> _Directions_:
a: For each statement below, say whether it agrees with the text on actinide complexes. Answer yes or no and quote the deciding words of the text. (i) The paper considers two series of similar adducts. (ii) Paths analysis of the spectrum shows that ten major single-scattering paths are needed to reproduce the filtered EXAFS data. (iii) Recent calculation studies have shown a slight increase in covalency from U to Pu adducts.
b: Write out the passage of the text on actinide complexes from "In this paper, two" up to and including "state is IV.", copying every word and symbol without change.

---------- Text to read ----------

3. Results and discussion

In this paper, two series of similar adducts are considered. The first involves AnO₂²⁺(VI) (An = U, Np, Pu) nitrate coordination with TBP ligand in TBP and the second deals with the corresponding adducts in which the actinide formal oxidation state is IV.

We first consider here the series of U, Np and Pu complexes with the general formula AnO₂(NO₃)₂(TBP)₂ in TBP solution. The coordination sphere of the solid-state reference complex UO₂(NO₃)₂(TiBP)₂ (where TiBP = triisobutylphosphate) can be schematized as in Fig. 1 (Burns & Brown, 1985 ) and compares with the An(VI) species polyhedron. Simulation of the EXAFS spectrum of this complex for electronic parameter calculations can be satisfactorily achieved using the FEFF code (Hudson et al., 1995 ; Den Auwer et al., 1998). In addition, paths analysis of the spectrum reveals that only five major single-scattering paths can reproduce the filtered EXAFS data (between 0.9 and 2.6 Å). Recent calculation studies have shown a slight decrease in covalency from U to Pu adducts (Hirata et al., 1998 ). However, An—O(phosphate) distances are very unlikely to be affected by such a small overlap density variation. Table 2 indeed shows that no significant bond-length evolution occurs across the series.

Table 2
Best-fit parameters [R (Å) and σ (Å)] of the EXAFS spectra of AnO₂(NO₃)₂(TBP)₂ (An = U, Np, Pu) solution complexes at room temperature

Neighbours	U	Np	Pu
An—O,	R = 1.77 ± 0.01,	R = 1.75 ± 0.01,	R = 1.75 ± 0.01,
N = 2	σ = 0.04 ± 0.02	σ = 0.04	σ = 0.04
An—O(P),	R = 2.41 ± 0.01,	R = 2.38 ± 0.02,	R = 2.40 ± 0.02,
N = 2	σ = 0.06 ± 0.04	σ = 0.06	σ = 0.06
An—O(N),	R = 2.54 ± 0.01,	R = 2.51 ± 0.01,	R = 2.50 ± 0.01,
N = 2	σ = 0.07 ± 0.04	σ = 0.07	σ = 0.07
An—O′(N),	R = 2.54 ± 0.01,	R = 2.51 ± 0.01,	R = 2.50 ± 0.01,
N = 2	σ = 0.07 ± 0.04	σ = 0.07	σ = 0.07
An . . . N,	R = 2.98 ± 0.03,	R = 2.90 ± 0.03,	R = 2.91 ± 0.03,
N = 2	σ = 0.06 ± 0.05	σ = 0.06	σ = 0.06
R-factor	0.02	0.03	0.03

Figure 1
Schematic representation of the UO₂(NO₃)₂(TBP)₂ complex.

---------- Entries provided ----------

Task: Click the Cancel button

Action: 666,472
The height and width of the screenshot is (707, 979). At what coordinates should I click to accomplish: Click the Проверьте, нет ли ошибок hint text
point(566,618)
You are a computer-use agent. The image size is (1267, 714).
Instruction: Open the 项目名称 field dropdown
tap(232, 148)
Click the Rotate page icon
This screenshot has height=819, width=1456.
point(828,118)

----------
---------- Entries provided ----------

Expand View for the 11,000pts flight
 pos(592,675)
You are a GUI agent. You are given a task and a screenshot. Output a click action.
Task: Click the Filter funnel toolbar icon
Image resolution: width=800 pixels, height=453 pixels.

----------
---------- Entries provided ----------

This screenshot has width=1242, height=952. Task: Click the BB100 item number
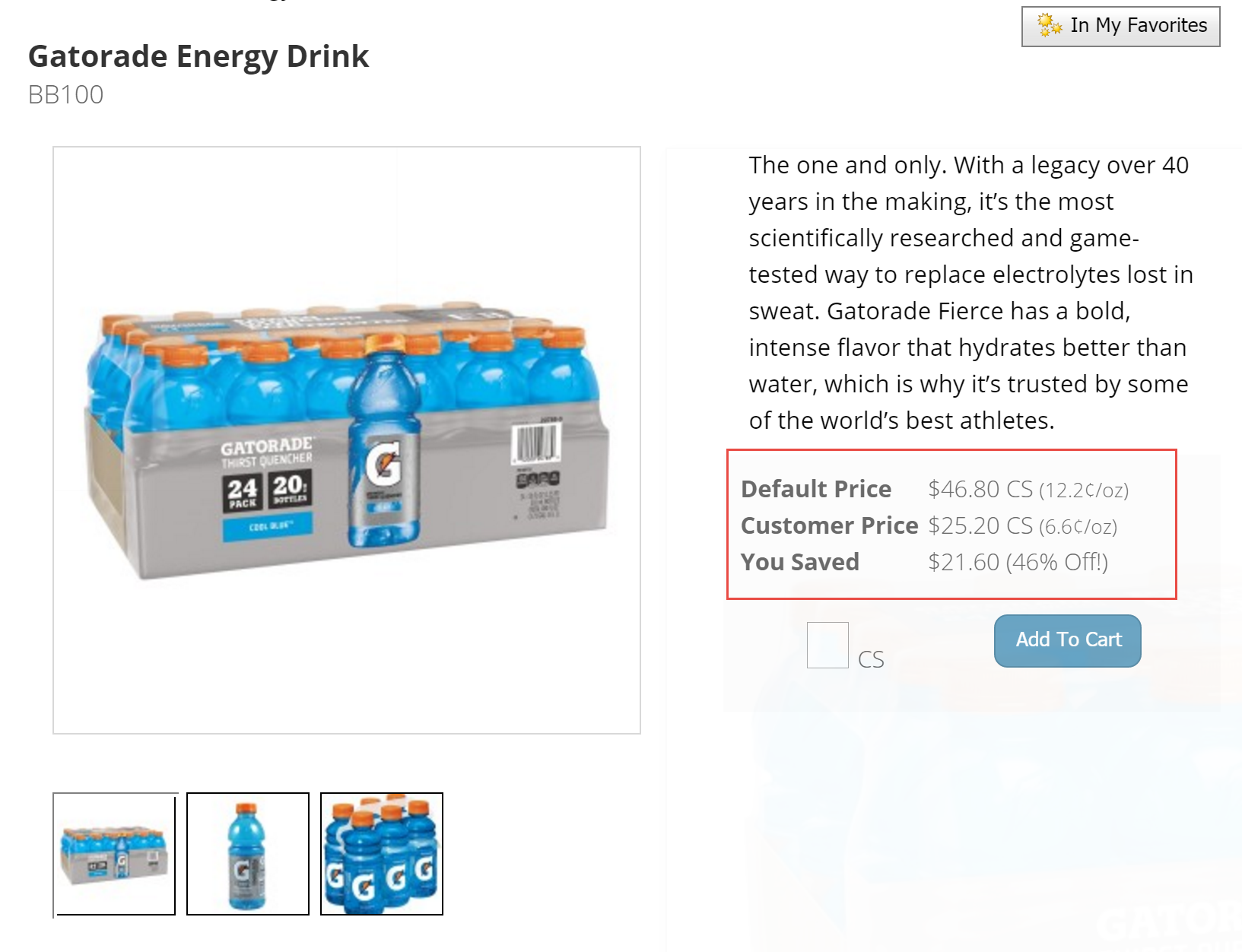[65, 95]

----------

> _Outputs in order_:
a:
(i) Yes: "In this paper, two series of similar adducts are considered."
(ii) No: "only five major single-scattering paths can reproduce the filtered EXAFS data"
(iii) No: "Recent calculation studies have shown a slight decrease in covalency from U to Pu adducts"

b:
In this paper, two series of similar adducts are considered. The first involves AnO₂²⁺(VI) (An = U, Np, Pu) nitrate coordination with TBP ligand in TBP and the second deals with the corresponding adducts in which the actinide formal oxidation state is IV.